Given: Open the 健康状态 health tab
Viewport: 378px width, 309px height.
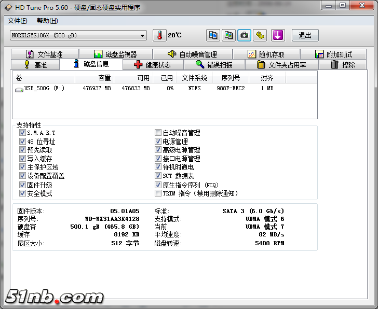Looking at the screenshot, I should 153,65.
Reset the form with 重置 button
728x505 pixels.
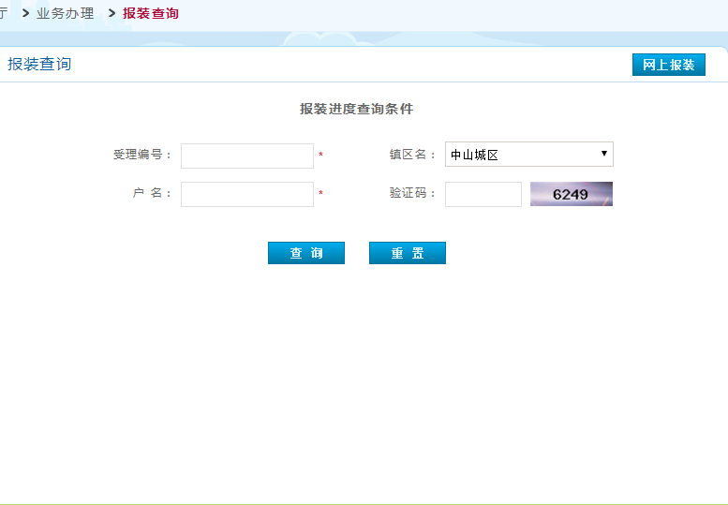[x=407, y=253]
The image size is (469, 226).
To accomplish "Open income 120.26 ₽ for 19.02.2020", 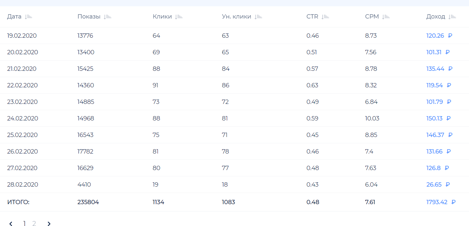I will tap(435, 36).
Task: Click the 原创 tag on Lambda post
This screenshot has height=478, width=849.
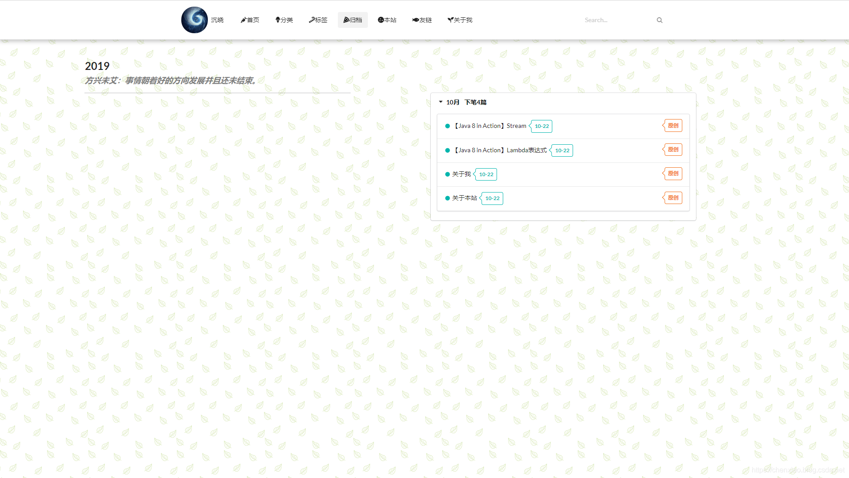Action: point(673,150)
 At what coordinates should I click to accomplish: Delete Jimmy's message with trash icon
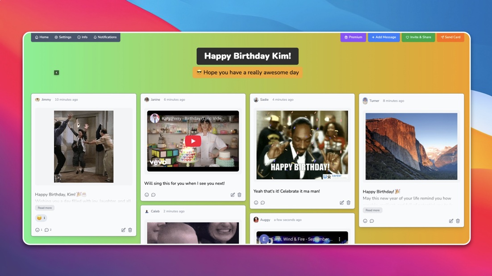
==*==
:: What needs to be done ::
Report each line of the items above that contains the string "width".

:: Final answer ::
Viewport: 378px width, 309px height.
This screenshot has height=478, width=849.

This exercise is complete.